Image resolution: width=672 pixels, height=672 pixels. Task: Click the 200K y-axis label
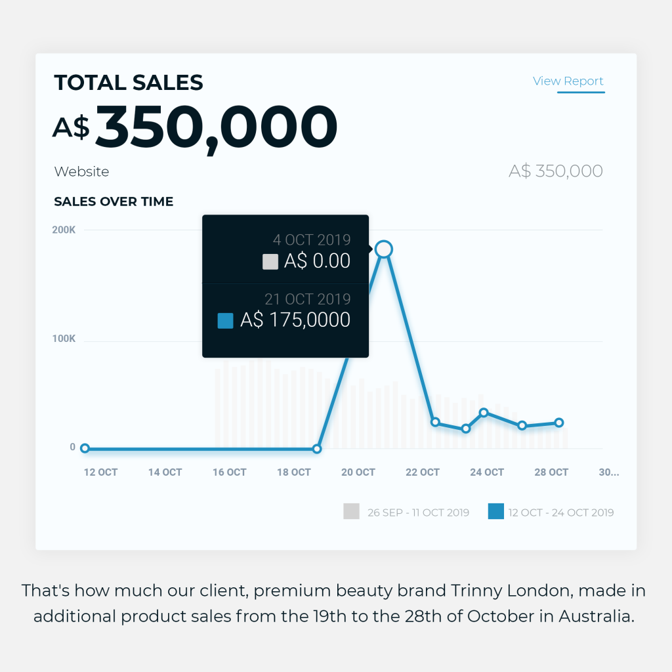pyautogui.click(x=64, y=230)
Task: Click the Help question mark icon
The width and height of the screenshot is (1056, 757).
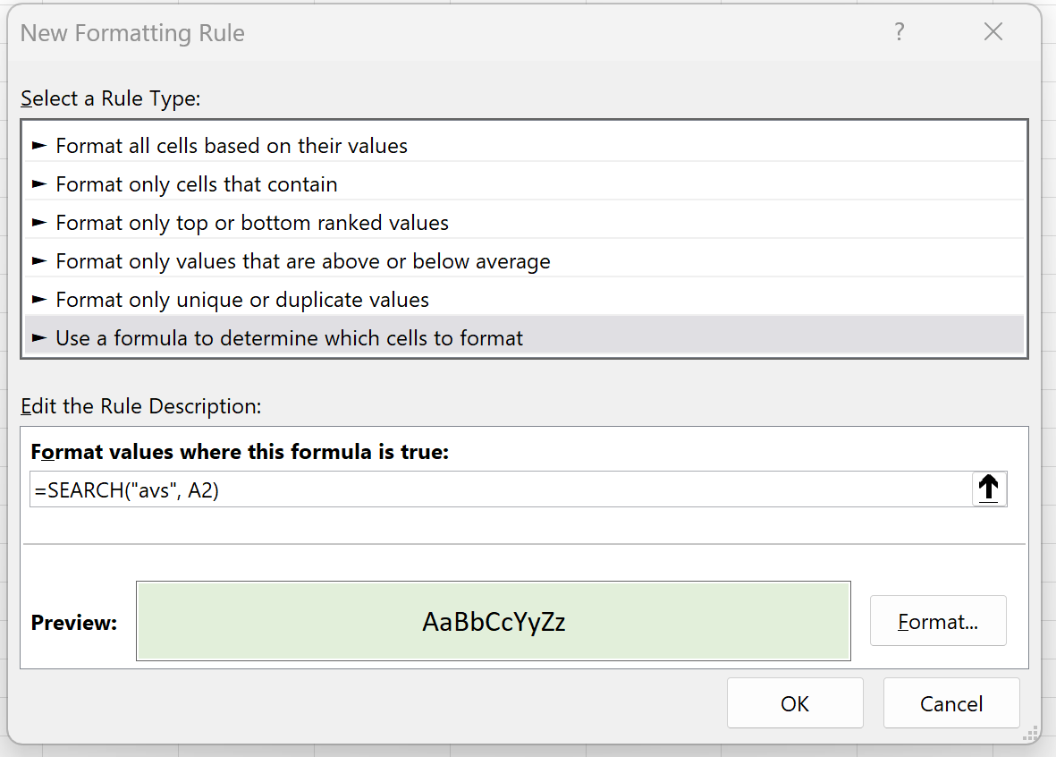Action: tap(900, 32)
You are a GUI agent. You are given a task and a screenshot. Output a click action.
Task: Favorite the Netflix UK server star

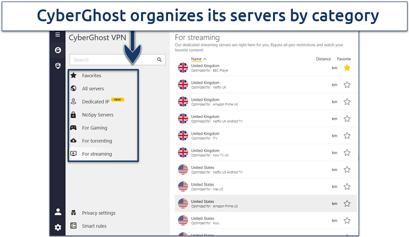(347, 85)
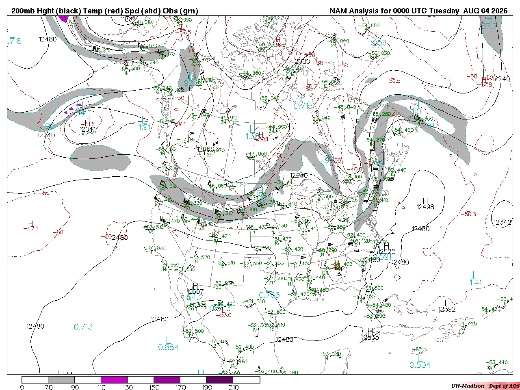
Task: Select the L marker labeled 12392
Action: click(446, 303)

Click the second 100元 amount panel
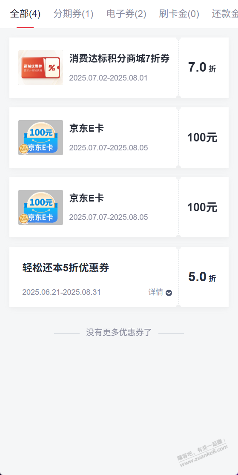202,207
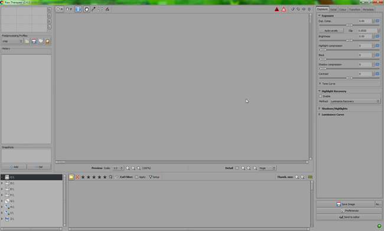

==*==

_Task instructions_
Restate the whole listing word for word. Omit the pictures.

_Exercise solution_
Image resolution: width=672 pixels, height=672 pixels. Task: Click the 200K y-axis label
pyautogui.click(x=64, y=230)
Task: Click the Help question mark icon
The width and height of the screenshot is (1056, 757).
Action: tap(900, 32)
You are a GUI agent. You are given a task and a screenshot. Output a click action.
Task: Favorite the Netflix UK server star

(347, 85)
Task: Select the L marker labeled 12392
Action: click(446, 303)

Click the second 100元 amount panel
202,207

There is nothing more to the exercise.